In July 2022, Krysten Ritter was cast in the lead role of Lucy and it was confirmed the first season would consist of 10 episodes. In August 2022, Amanda Fix, Avan Jogia and Keeley Hawes were cast in co-starring roles, and filming began in Toronto, Ontario. Filming was completed by January 2023. In October 2023, Rya Kihlstedt and James Hiroyuki Liao were announced as series regulars, while Reed Diamond was cast in a recurring role.

==Episodes==
Before its debut on AMC in the United States, the first season was released in its entirety in Australia on Stan.

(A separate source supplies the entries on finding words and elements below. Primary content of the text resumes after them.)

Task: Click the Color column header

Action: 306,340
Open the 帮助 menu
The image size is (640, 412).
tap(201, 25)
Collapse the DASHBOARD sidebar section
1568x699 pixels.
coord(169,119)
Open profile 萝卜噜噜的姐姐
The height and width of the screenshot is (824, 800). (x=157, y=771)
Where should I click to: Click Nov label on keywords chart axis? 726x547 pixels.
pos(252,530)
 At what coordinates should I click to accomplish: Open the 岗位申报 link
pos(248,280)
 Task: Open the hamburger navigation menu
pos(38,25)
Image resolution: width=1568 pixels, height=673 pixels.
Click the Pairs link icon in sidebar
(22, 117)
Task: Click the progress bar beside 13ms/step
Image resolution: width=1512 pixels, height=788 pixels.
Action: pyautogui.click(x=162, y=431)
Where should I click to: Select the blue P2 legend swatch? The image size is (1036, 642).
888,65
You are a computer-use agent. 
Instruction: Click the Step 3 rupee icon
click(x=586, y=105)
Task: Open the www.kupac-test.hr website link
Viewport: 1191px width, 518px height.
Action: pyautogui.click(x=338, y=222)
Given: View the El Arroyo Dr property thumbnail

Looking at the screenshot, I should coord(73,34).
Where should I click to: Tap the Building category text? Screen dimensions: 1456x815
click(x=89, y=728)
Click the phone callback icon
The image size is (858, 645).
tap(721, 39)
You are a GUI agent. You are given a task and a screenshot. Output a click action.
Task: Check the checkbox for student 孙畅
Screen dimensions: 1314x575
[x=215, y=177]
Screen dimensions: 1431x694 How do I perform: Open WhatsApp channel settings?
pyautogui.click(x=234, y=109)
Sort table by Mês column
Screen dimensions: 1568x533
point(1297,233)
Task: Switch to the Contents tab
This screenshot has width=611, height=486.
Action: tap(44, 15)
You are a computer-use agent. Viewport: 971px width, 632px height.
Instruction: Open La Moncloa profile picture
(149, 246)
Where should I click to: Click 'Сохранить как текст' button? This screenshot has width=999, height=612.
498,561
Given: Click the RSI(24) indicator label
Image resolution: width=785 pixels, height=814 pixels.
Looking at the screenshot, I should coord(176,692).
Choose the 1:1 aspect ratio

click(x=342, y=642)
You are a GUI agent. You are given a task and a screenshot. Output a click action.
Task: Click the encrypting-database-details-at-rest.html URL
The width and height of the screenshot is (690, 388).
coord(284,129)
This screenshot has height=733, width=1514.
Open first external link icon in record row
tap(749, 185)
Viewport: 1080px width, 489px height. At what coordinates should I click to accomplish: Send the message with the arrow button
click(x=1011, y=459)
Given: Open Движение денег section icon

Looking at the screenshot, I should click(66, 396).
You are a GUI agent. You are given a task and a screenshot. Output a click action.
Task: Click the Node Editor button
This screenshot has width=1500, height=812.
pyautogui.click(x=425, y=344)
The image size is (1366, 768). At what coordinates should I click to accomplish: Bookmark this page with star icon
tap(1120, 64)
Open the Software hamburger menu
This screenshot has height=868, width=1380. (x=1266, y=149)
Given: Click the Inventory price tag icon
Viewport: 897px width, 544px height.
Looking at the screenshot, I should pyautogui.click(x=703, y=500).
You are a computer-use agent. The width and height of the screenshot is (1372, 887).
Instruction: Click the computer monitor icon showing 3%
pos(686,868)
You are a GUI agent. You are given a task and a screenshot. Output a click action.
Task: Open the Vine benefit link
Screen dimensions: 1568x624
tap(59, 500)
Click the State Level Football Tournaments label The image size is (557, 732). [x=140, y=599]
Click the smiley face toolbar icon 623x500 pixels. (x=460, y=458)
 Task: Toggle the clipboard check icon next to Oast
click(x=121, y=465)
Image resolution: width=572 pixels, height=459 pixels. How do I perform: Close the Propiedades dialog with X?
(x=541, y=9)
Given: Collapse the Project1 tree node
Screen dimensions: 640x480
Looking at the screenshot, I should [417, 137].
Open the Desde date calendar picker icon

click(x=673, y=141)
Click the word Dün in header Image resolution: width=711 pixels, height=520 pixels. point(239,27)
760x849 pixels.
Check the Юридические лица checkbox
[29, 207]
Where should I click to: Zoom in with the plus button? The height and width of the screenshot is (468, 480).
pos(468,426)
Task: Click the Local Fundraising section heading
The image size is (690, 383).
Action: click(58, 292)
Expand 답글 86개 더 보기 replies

| No. | Title | Directed by | Written by | Original release date |
|---|---|---|---|---|
| 1 | "Pilot" | John Fawcett | Anna Fishko | November 3, 2023 (Australia) June 23, 2024 (United States) |
| 2 | "Jules" | John Fawcett | Sharyn Rothstein | November 3, 2023 (Australia) June 30, 2024 (United States) |
| 3 | "Pegasus Girl" | Dawn Wilkinson | Amy Louise Johnson | November 3, 2023 (Australia) July 7, 2024 (United States) |
| 4 | "It's All Coming Back" | Dawn Wilkinson | C. Quintana | November 3, 2023 (Australia) July 14, 2024 (United States) |
| 5 | "Do I Know You?" | Ingrid Jungermann | Anna Fishko | November 3, 2023 (Australia) July 21, 2024 (United States) |
| 6 | "Unless You Trusted Someone" | Ingrid Jungermann | Alex Delyle | November 3, 2023 (Australia) July 28, 2024 (United States) |
| 7 | "The Dog's Honest Truth" | Samir Rehem | Anayat Fakhraie | November 3, 2023 (Australia) August 4, 2024 (United States) |
| 8 | "The Paradox of Joyce" | Samir Rehem | Julian Camillieri & Sharyn Rothstein | November 3, 2023 (Australia) August 11, 2024 (United States) |
| 9 | "Attracting Awful Things" | Jem Garrard | Amy Louise Johnson & C. Quintana | November 3, 2023 (Australia) August 18, 2024 (United States) |
| 10 | "We Will Come Again" | John Fawcett | Story by : Alexis Burgess & Anna Fishko Teleplay by : Anna Fishko | November 3, 2023 (Australia) August 25, 2024 (United States) |

==Reception==
On the review aggregation website Rotten Tomatoes, the first season holds an approval rating of 60%, based on 25 reviews, with an average rating of 5.7/10. The website's critical consensus reads, "Krysten Ritter and Amanda Fix bring enough distinction to ensure this new Orphan Black isn't just a clone of the original, but the latest mystery is only a faint reverb of what came before." On Metacritic, which uses a weighted average, the first season received a score of 53 out of 100 based on 13 critic reviews, indicating "mixed or average reviews".